**EXTRAIT SOURCE**.
Pour sa cinquième version discographique, la comédie-ballet de Rameau adoube la passion de Valentin Tournet pour l'art du compositeur.
Cinq tragédies lyriques, six opéras-ballets mais une seule comédie-ballet au catalogue de Jean-Philippe Rameau : Platée, dont le scénario, utilisé en son temps pour moquer la disgrâce physique de certaine maîtresse royale (de batracien à Poisson, nom de jeune fille de la future marquise de Pompadour, il n'y a que quelques barreaux à gravir sur l'échelle sociale) évoquera davantage le syndrome toujours intemporel de la grenouille qui veut se faire aussi grosse que le bœuf, aujourd'hui plus communément désignée par le terme de transfuge de classe.
Après Michel Sénéchal (1956), Bruce Brewer (1988), Gilles Ragon (1990), Marcel Beekmann (2010), le disque accueille aujourd'hui Mathias Vidal, dont les apparitions ramistes ont été saluées, notamment dans les formidables Boréades dijonnaises du tandem Haïm/Kosky (Prix de la meilleure coproduction européenne), dans le sérail de la grenouille bien-aimée des lyricomanes. Sa Platée s'ébroue dans le sillage de la plus ancienne, qui reste aussi de référence, celle de Michel Sénéchal. Ce que d'aucuns ont pu reprocher à un timbre parfois pointu dans l'aigu devient un atout dans un rôle où le hors-normes n'est pas censé être uniquement physique. Amusante, touchante, très investie, très attentive au mot, la Platée de Mathias Vidal, après s'être imposée à la scène, s'impose au disque dès un haletant Que ce séjour est agréable. Elle est très bien entourée. Zachary Wilder (en attendant d'être une future Platée ?) donne allure à Thespis et à un Mercure de premier plan (solaire Déesse qui régnez). Marie Lys ajoute une très opératique Folie à sa palette pyrotechnique. Le reste de la distribution est à l'avenant: Alexandre Duhamel, évidemment imposant en Jupiter et Juliette Mey, Junon à ravir, mais aussi d'une présence idoine : David Witczak (Cithéron et Satyre), Cyril Costanzo, (Momus), Cécille Achille (Amour et Clarine). Le Choeur de La Chapelle Harmonique déploie des trésors d'énergie articulatoire.

**INFORMATIONS FOURNIES**.
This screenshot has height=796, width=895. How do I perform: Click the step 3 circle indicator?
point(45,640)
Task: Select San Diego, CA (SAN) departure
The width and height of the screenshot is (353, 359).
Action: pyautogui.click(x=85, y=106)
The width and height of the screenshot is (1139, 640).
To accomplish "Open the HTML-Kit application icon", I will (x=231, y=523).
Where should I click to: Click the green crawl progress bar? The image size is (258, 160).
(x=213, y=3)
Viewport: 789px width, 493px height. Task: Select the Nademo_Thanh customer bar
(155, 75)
* * *
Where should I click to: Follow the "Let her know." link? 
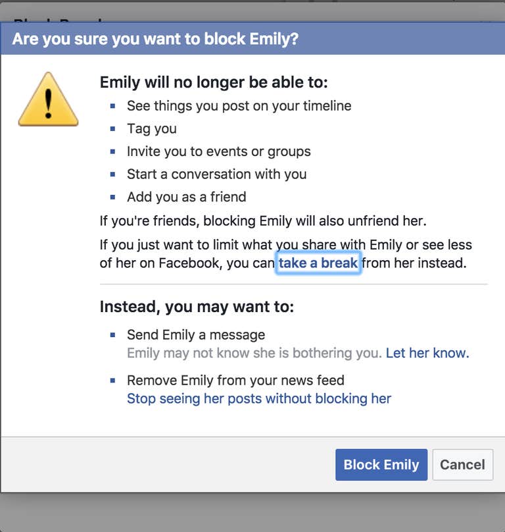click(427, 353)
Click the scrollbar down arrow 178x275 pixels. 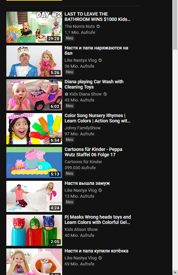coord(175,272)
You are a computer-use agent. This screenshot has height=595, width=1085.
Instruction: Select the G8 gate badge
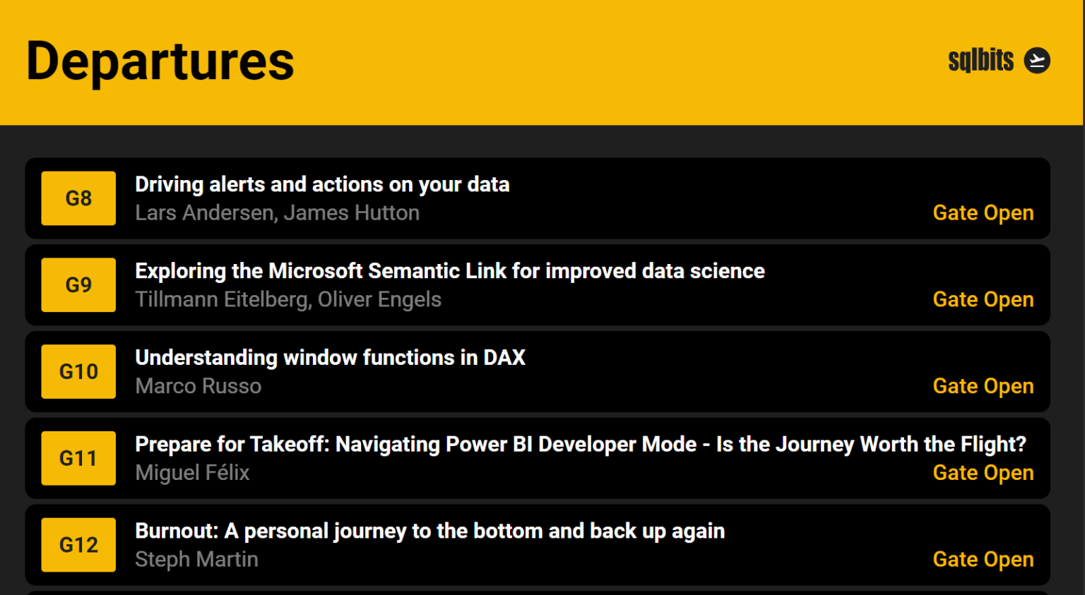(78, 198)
==
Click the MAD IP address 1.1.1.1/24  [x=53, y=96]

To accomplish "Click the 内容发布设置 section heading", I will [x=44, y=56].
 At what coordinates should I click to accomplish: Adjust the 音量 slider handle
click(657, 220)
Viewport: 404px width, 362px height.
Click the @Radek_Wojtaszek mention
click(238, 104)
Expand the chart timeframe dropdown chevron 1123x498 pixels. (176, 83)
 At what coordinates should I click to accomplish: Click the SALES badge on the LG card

**VOTRE TÂCHE**.
Selon l'extrait, quels rôles Zachary Wilder chante-t-il ? Ce matériel provient d'une autre source que l'extrait.

**RÉSULTAT ATTENDU**.
Zachary Wilder chante Thespis et Mercure.